What? I've gotten RDP, VNC, and SPICE working fine on Wayland. And if you need app-level displays then waypipe worked fine the last time I used it. I've been running Proxmox containers with Wayland just fine, too.

Any particular use case that benefits from what Xorg was uniquely capable of networking-wise (network transparency, afaik?) of is quite niche and development effort twoards that end has always reflected that!

I've not been able to find the git or project repo/writeup of "Wayland on Wires". Though i do vaguely feel like I saw it somewhere.

But I suppose me and my ongoing computer science degree and shared family hobby of IT simply hasn't reached Real Linux User levels yet. I must sharpen my Bash Blade for another 1000 years...
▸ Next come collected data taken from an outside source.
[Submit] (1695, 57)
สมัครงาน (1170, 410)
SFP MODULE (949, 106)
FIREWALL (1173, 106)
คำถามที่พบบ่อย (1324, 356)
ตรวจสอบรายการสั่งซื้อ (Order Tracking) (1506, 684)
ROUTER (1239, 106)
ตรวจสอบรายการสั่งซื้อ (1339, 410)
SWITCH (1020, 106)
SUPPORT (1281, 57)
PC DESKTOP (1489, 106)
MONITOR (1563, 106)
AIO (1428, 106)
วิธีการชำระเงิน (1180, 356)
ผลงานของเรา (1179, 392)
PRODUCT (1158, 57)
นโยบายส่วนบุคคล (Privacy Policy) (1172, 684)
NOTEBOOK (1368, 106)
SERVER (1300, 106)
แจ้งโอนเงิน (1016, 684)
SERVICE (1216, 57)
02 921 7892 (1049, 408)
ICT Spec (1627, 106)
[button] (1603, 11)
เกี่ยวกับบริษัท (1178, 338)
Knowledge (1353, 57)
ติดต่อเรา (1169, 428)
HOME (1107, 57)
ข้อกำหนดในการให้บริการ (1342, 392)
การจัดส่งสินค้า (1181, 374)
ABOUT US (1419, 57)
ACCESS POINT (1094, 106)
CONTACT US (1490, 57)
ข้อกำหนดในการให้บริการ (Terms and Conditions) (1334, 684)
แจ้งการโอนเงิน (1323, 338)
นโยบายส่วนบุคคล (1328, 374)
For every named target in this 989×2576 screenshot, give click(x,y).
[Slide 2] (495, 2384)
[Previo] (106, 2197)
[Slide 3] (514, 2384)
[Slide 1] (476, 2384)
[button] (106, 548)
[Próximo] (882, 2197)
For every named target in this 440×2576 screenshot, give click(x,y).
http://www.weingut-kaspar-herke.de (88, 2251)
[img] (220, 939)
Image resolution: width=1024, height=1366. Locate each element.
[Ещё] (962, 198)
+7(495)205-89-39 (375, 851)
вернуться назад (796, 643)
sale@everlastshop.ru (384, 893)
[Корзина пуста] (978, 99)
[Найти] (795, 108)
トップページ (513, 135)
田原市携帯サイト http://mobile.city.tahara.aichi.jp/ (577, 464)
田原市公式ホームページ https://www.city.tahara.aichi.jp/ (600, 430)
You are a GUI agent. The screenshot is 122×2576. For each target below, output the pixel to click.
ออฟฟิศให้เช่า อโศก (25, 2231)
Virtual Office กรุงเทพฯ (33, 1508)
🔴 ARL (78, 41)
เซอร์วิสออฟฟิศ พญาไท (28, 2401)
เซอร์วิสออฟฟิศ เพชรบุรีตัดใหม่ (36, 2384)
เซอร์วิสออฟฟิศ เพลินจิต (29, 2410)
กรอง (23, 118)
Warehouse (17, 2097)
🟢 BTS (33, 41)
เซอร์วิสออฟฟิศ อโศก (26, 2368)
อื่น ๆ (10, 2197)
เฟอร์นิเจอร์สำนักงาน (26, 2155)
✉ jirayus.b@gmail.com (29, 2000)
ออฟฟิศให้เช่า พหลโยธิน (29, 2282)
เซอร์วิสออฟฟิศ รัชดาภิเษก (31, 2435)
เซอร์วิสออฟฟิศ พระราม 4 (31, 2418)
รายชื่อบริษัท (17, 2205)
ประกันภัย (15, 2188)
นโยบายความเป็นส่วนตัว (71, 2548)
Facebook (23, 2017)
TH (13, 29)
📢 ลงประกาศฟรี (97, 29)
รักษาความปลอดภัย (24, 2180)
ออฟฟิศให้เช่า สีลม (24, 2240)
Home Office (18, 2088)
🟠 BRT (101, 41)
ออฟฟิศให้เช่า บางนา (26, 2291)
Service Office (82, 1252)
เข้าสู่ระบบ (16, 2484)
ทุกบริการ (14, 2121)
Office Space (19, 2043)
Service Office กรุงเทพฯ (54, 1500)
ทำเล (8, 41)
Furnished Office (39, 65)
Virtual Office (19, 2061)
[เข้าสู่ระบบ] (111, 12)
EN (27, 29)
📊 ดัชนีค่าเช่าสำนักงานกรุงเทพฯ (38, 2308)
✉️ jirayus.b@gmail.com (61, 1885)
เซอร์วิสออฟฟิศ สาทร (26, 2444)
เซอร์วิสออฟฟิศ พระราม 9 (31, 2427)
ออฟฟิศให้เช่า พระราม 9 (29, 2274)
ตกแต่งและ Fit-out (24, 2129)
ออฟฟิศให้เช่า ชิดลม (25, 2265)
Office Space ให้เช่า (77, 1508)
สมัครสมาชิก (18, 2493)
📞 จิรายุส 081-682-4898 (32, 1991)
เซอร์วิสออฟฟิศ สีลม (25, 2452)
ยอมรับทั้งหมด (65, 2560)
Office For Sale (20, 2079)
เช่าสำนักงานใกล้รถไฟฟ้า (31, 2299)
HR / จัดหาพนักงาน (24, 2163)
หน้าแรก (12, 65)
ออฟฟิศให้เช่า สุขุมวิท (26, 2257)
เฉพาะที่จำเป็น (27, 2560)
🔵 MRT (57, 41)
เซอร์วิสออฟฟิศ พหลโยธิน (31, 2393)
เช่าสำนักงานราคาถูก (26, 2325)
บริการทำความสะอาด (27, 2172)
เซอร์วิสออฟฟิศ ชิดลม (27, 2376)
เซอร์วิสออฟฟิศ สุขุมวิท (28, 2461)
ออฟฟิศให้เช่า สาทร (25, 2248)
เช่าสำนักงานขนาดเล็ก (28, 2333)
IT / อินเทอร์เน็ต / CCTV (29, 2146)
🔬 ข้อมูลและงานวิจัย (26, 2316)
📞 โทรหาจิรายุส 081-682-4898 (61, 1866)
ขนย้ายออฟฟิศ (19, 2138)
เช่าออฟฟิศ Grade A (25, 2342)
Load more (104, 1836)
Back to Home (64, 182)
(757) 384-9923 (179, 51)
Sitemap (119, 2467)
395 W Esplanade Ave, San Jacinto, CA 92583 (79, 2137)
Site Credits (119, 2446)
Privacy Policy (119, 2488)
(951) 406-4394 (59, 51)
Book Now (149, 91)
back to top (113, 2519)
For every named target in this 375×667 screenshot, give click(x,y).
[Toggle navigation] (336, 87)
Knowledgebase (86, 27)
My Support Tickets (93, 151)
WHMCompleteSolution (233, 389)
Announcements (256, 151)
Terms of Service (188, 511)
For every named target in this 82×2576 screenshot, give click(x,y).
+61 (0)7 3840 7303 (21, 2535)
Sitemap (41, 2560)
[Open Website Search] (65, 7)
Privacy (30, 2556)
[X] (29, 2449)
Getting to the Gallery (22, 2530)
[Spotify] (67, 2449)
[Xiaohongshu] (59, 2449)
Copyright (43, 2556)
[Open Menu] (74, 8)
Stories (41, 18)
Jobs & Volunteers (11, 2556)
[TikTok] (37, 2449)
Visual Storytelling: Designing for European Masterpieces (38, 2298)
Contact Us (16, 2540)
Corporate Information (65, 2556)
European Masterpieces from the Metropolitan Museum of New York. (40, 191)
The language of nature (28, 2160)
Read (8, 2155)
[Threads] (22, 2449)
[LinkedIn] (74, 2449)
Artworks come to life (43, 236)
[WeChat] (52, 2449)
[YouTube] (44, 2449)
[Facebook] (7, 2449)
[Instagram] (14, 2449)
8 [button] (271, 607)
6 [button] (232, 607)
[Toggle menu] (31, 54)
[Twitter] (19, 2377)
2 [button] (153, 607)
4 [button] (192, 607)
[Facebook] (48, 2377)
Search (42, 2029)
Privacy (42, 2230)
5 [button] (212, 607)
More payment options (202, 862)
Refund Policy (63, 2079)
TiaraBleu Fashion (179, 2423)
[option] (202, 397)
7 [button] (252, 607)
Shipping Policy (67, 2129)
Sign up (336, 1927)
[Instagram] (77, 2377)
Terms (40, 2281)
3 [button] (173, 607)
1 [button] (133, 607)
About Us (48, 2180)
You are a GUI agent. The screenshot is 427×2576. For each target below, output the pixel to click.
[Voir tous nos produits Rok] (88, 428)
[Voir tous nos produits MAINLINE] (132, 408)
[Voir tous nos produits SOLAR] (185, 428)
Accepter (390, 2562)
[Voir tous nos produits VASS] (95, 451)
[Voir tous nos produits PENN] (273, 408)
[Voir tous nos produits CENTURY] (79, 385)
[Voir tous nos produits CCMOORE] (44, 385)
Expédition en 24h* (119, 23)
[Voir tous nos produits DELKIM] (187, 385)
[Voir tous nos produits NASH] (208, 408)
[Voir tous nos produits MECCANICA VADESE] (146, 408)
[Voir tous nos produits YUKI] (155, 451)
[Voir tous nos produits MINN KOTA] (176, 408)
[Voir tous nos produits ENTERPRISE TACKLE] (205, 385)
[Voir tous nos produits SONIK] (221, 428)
Since that's the case, I suppose I must defer to your Infinitely Endless Wisdom as a True Linux User. I beg of thee, answer my Most Piteous Questions...:

  1. What do you use Xorg's networking functionality for?
  2. What is ""real"" Linux work?
  3. Why can't you use Wayland for that?
  4. Have you heard of Waypipe? Have you used it?
in reply to Nanook

If I had a nickel for every time someone ignored me just to say something I directly address...

You are pretty blatantly referencing X11 Forwarding / Network Transparency.

I can't reasonably assume you actually read anything I say, but to briefly reiterate:

Checkout Waypipe. Here's a direct quote from the README:

Waypipe is a proxy for Wayland clients. It forwards Wayland messages and serializes changes to shared memory buffers over a single socket. This makes application forwarding similar to ssh -X feasible.


Have you tried this? What is disatisfactory about it? And if all else fails, is there really ANY problem with simply using VNC/etc? What real-world problem do you have that is uniquely solved with this?